De noodbevoegdheid is noodzakelijk, omdat zich in een epidemie van een A1-infectieziekte omstandigheden kunnen voordoen waarin maatregelen nodig zijn waar op dat moment (nog) geen specifieke bevoegdheidsgrondslag voor is. Niet alle gevolgen en karakteristieken van een A1-infectieziekte zijn vooraf te voorzien. Daarom is het ook niet mogelijk om vooraf een uitputtende lijst van maatregelen samen te stellen die noodzakelijk zijn om een A1-infectieziekte te bestrijden. De noodbevoegdheid is daarmee cruciaal voor de effectieve bestrijding van een toekomstige A1-infectieziekte. In haar advies op het wetsvoorstel acht de Afdeling advisering van de Raad van State de noodbevoegdheid, net als de regering, derhalve onmisbaar.1

Inzet van de noodbevoegdheid

Uw Kamer heeft specifiek gevraagd in welke situaties gebruik kan worden gemaakt van de noodbevoegdheid. Voor de inzet moet, conform de vereisten uit artikel 58b van het wetsvoorstel, een beoordeling plaatsvinden van de noodzaak, geschiktheid, proportionaliteit en subsidiariteit van de maatregel.
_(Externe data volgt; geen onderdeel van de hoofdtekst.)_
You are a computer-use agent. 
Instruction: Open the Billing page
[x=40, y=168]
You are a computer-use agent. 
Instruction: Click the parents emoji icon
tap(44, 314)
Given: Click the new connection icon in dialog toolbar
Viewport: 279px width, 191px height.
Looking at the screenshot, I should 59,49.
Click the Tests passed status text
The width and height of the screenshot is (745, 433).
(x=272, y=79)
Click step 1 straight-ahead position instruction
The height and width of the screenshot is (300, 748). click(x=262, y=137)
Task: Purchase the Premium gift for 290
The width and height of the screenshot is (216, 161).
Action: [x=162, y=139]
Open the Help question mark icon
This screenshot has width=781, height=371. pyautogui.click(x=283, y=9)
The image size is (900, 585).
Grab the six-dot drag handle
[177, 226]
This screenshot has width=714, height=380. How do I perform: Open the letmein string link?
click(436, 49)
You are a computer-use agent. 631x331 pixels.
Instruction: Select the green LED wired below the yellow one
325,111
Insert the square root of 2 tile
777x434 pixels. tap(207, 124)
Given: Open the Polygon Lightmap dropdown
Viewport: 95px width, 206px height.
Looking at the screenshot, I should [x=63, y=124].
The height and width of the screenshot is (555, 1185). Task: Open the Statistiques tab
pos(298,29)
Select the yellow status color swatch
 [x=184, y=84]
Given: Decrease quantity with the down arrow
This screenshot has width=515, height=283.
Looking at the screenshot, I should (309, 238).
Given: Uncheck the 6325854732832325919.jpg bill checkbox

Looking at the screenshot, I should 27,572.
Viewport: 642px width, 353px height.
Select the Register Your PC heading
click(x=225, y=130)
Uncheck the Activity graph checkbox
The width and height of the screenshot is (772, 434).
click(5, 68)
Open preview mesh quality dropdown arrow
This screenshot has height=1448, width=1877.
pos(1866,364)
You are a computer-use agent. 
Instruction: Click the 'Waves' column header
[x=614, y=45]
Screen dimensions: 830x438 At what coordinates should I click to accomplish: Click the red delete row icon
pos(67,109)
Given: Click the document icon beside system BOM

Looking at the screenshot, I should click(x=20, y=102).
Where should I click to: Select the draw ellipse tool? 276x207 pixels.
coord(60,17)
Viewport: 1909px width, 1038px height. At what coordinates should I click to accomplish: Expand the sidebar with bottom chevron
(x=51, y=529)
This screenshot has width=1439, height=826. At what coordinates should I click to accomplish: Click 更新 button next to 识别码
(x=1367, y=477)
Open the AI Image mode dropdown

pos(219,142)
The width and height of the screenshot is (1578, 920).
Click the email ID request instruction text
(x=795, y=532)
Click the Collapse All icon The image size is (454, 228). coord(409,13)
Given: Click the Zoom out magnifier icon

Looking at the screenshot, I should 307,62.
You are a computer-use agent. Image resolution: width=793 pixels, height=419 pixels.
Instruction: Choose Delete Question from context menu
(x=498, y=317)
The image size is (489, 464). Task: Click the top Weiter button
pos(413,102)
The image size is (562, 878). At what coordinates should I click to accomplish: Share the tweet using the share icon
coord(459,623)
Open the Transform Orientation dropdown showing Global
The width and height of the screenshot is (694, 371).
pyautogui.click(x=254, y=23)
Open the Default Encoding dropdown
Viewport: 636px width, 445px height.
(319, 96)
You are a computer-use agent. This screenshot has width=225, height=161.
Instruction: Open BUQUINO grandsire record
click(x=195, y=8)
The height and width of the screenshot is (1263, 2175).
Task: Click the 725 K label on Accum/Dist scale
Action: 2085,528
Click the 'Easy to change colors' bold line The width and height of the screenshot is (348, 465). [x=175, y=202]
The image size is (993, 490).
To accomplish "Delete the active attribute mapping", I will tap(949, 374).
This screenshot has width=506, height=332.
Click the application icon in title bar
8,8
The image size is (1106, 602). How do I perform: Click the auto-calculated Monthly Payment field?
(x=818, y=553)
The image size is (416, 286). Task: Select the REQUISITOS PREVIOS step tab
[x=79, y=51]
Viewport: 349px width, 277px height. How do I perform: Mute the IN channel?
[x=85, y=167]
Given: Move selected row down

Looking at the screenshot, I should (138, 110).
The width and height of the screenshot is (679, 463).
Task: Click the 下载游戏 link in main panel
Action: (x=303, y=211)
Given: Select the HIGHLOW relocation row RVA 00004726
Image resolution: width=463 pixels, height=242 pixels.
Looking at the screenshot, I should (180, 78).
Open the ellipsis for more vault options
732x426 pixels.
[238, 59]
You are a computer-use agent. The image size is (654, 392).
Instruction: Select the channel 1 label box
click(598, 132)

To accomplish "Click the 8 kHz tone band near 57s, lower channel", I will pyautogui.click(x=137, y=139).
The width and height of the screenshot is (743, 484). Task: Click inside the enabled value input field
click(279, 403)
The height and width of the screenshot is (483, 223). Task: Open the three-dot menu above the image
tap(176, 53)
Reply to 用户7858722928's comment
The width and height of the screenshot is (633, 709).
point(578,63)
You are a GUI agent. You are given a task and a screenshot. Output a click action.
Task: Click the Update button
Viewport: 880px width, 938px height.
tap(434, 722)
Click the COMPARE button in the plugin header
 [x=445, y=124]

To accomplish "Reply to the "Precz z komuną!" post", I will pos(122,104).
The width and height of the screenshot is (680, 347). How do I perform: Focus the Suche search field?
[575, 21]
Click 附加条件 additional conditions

Daarnaast gelden op grond van artikel 58d van het wetsvoorstel twee specifieke aanvullende voorwaarden:

  • Ten eerste moet er sprake zijn van een situatie met grote spoed. Hier is sprake van indien zich een dringende omstandigheid voordoet, waarin direct moet worden gehandeld. Deze spoed dient dusdanig te zijn dat niet kan worden gewacht op de behandeling van een (spoed)wetsvoorstel. Wanneer een (spoed)wetsvoorstel gelet op de mate van spoed mogelijk is, wordt dus altijd gekozen voor een (spoed)wetsvoorstel;

  • Ten tweede moeten de specifieke bevoegdheidsgrondslagen in het wetsvoorstel ontoereikend zijn.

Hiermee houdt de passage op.